──────── RECORD EXTRACTS ────────

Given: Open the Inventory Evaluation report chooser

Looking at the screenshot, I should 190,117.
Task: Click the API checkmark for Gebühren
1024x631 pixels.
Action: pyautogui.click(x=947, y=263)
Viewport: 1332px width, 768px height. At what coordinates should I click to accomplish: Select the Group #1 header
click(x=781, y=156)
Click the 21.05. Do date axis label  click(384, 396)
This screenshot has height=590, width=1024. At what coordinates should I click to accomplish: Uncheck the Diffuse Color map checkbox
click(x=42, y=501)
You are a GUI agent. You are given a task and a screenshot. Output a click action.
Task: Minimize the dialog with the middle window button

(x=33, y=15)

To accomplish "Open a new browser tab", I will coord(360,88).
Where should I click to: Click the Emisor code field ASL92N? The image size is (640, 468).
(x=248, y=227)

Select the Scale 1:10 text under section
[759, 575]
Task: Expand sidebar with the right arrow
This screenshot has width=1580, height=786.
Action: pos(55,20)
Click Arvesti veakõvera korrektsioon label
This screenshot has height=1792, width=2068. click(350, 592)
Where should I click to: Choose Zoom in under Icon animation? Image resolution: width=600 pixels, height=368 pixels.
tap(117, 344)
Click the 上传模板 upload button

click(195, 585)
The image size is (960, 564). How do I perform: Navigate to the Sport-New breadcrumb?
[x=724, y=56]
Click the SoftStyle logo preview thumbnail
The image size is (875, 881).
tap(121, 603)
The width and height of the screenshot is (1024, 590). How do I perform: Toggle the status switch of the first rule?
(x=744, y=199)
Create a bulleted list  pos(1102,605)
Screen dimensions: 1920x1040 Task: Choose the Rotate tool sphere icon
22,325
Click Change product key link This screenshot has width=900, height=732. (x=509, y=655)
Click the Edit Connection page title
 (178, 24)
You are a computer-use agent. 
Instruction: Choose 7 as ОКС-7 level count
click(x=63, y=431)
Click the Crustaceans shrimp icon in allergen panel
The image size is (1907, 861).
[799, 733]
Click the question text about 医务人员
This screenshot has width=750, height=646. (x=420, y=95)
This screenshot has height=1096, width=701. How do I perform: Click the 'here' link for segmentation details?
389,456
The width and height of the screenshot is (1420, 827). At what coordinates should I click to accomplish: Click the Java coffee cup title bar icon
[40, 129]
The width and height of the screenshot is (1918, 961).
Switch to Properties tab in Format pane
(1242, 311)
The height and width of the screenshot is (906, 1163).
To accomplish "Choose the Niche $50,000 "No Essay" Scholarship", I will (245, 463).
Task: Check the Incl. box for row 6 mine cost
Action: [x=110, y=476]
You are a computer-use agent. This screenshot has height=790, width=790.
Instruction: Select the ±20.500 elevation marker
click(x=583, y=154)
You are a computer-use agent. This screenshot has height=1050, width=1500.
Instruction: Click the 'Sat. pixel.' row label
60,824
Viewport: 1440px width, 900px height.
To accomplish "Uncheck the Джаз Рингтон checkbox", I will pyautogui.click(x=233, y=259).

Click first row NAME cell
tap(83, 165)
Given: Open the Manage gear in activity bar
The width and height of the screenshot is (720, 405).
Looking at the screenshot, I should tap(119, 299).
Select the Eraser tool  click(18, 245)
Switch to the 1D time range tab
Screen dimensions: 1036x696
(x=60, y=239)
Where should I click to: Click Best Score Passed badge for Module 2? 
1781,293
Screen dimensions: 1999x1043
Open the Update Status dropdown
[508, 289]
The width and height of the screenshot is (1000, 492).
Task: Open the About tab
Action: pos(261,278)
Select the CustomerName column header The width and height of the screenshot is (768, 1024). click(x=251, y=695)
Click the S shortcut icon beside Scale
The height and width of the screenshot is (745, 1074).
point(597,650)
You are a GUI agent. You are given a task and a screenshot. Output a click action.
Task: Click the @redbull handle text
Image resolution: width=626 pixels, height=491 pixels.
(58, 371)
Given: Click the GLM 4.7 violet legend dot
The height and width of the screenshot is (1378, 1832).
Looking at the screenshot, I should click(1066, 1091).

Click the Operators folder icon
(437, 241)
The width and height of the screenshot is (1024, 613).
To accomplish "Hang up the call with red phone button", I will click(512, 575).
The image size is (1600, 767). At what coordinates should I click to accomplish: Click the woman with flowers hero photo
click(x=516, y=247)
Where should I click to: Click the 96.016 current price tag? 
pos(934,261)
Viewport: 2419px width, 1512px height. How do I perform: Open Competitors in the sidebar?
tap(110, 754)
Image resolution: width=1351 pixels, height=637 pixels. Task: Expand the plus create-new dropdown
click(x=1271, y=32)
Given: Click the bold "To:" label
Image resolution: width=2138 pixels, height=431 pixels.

────────

▶ [INSTRUCTIONS TO FOLLOW]: Each record is to be repeated exactly.

▶ [PROBLEM SOLUTION]:
Given: Open the Inventory Evaluation report chooser

Looking at the screenshot, I should 190,117.
Task: Click the API checkmark for Gebühren
1024x631 pixels.
Action: pyautogui.click(x=947, y=263)
Viewport: 1332px width, 768px height. At what coordinates should I click to accomplish: Select the Group #1 header
click(x=781, y=156)
Click the 21.05. Do date axis label  click(384, 396)
This screenshot has height=590, width=1024. At what coordinates should I click to accomplish: Uncheck the Diffuse Color map checkbox
click(x=42, y=501)
You are a GUI agent. You are given a task and a screenshot. Output a click action.
Task: Minimize the dialog with the middle window button

(x=33, y=15)

To accomplish "Open a new browser tab", I will coord(360,88).
Where should I click to: Click the Emisor code field ASL92N? The image size is (640, 468).
(x=248, y=227)

Select the Scale 1:10 text under section
[759, 575]
Task: Expand sidebar with the right arrow
This screenshot has width=1580, height=786.
Action: pos(55,20)
Click Arvesti veakõvera korrektsioon label
This screenshot has height=1792, width=2068. click(350, 592)
Where should I click to: Choose Zoom in under Icon animation? Image resolution: width=600 pixels, height=368 pixels.
tap(117, 344)
Click the 上传模板 upload button

click(195, 585)
The image size is (960, 564). How do I perform: Navigate to the Sport-New breadcrumb?
[x=724, y=56]
Click the SoftStyle logo preview thumbnail
The image size is (875, 881).
tap(121, 603)
The width and height of the screenshot is (1024, 590). How do I perform: Toggle the status switch of the first rule?
(x=744, y=199)
Create a bulleted list  pos(1102,605)
Screen dimensions: 1920x1040 Task: Choose the Rotate tool sphere icon
22,325
Click Change product key link This screenshot has width=900, height=732. (x=509, y=655)
Click the Edit Connection page title
 (178, 24)
You are a computer-use agent. 
Instruction: Choose 7 as ОКС-7 level count
click(x=63, y=431)
Click the Crustaceans shrimp icon in allergen panel
The image size is (1907, 861).
[799, 733]
Click the question text about 医务人员
This screenshot has width=750, height=646. (x=420, y=95)
This screenshot has height=1096, width=701. How do I perform: Click the 'here' link for segmentation details?
389,456
The width and height of the screenshot is (1420, 827). At what coordinates should I click to accomplish: Click the Java coffee cup title bar icon
[40, 129]
The width and height of the screenshot is (1918, 961).
Switch to Properties tab in Format pane
(1242, 311)
The height and width of the screenshot is (906, 1163).
To accomplish "Choose the Niche $50,000 "No Essay" Scholarship", I will (245, 463).
Task: Check the Incl. box for row 6 mine cost
Action: [x=110, y=476]
You are a computer-use agent. This screenshot has height=790, width=790.
Instruction: Select the ±20.500 elevation marker
click(x=583, y=154)
You are a computer-use agent. This screenshot has height=1050, width=1500.
Instruction: Click the 'Sat. pixel.' row label
60,824
Viewport: 1440px width, 900px height.
To accomplish "Uncheck the Джаз Рингтон checkbox", I will pyautogui.click(x=233, y=259).

Click first row NAME cell
tap(83, 165)
Given: Open the Manage gear in activity bar
The width and height of the screenshot is (720, 405).
Looking at the screenshot, I should tap(119, 299).
Select the Eraser tool  click(18, 245)
Switch to the 1D time range tab
Screen dimensions: 1036x696
(x=60, y=239)
Where should I click to: Click Best Score Passed badge for Module 2? 
1781,293
Screen dimensions: 1999x1043
Open the Update Status dropdown
[508, 289]
The width and height of the screenshot is (1000, 492).
Task: Open the About tab
Action: pos(261,278)
Select the CustomerName column header The width and height of the screenshot is (768, 1024). click(x=251, y=695)
Click the S shortcut icon beside Scale
The height and width of the screenshot is (745, 1074).
point(597,650)
You are a GUI agent. You are given a task and a screenshot. Output a click action.
Task: Click the @redbull handle text
Image resolution: width=626 pixels, height=491 pixels.
(58, 371)
Given: Click the GLM 4.7 violet legend dot
The height and width of the screenshot is (1378, 1832).
Looking at the screenshot, I should click(1066, 1091).

Click the Operators folder icon
(437, 241)
The width and height of the screenshot is (1024, 613).
To accomplish "Hang up the call with red phone button", I will click(512, 575).
The image size is (1600, 767). At what coordinates should I click to accomplish: Click the woman with flowers hero photo
click(x=516, y=247)
Where should I click to: Click the 96.016 current price tag? 
pos(934,261)
Viewport: 2419px width, 1512px height. How do I perform: Open Competitors in the sidebar?
tap(110, 754)
Image resolution: width=1351 pixels, height=637 pixels. Task: Expand the plus create-new dropdown
click(x=1271, y=32)
Given: Click the bold "To:" label
Image resolution: width=2138 pixels, height=431 pixels.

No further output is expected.